= TEXTO DE LA PÁGINA =
En bastantes ratos de silencio durante el día y, sobre todo,
de noche, había tenido tiempo suficiente para pensar en mi vida:
en la que ya había vivido y en la que podría vivir a partir
de las nuevas circunstancias, de las que iba haciéndome cargo
cada vez más en esos días.
Reconocía
que, antes, me esforzaba con frecuencia en mis quehaceres, pero sólo
hasta cierto punto. No me daba igual, desde luego: me acusaba la conciencia
y me arrepentía concretamente en la confesión
de no haber puesto todo de mi parte en esto o en lo otro. Pero, incluso
si mis propósitos de mejora no eran eficaces y reincidía
en lo mismo, mi vida continuaba sin llamativos sobresaltos. No notaba
demasiado la falta de empeño, porque con un poco de habilidad
lograba salir del paso de mis propias chapuzas y vivir alegremente a
pesar de reconocerme chapucero.
Ahora,
perdida la agilidad, todo sería más complejo en la práctica.

= LISTA DE TAREAS =
1. Según el texto, ¿en qué momentos hubo tiempo suficiente para pensar en la propia vida?
2. Transcribe palabra por palabra el fragmento del texto que va desde "En bastantes ratos" hasta "en esos días.".

= DATOS DE ORIGEN =
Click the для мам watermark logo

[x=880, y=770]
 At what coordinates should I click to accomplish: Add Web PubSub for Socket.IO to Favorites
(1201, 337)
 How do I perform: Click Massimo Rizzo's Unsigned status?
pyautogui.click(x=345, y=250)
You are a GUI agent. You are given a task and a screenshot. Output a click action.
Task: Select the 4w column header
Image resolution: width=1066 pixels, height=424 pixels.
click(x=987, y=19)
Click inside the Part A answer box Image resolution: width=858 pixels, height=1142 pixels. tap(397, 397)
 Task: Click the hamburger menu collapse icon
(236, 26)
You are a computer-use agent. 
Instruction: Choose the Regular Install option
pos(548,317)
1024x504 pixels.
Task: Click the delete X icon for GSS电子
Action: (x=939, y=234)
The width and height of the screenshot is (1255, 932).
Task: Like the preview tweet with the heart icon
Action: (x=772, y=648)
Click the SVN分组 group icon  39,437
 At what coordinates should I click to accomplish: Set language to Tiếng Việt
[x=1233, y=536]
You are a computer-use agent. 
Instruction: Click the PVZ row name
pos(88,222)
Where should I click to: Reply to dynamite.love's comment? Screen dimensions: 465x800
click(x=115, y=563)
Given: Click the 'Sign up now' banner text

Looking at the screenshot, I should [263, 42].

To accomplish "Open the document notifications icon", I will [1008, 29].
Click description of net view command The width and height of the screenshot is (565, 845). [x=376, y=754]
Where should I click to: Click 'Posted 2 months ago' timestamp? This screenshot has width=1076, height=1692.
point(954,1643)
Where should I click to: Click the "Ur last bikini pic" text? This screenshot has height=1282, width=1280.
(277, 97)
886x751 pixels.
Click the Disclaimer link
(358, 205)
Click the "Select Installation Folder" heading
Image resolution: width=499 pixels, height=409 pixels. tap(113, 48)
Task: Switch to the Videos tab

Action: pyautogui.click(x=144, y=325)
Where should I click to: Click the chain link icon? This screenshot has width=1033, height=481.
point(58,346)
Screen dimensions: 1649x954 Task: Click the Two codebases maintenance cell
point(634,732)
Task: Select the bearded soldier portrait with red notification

= RESULTADOS POR TAREA =
1. En bastantes ratos de silencio durante el día y, sobre todo, de noche.

2.
En bastantes ratos de silencio durante el día y, sobre todo,
de noche, había tenido tiempo suficiente para pensar en mi vida:
en la que ya había vivido y en la que podría vivir a partir
de las nuevas circunstancias, de las que iba haciéndome cargo
cada vez más en esos días.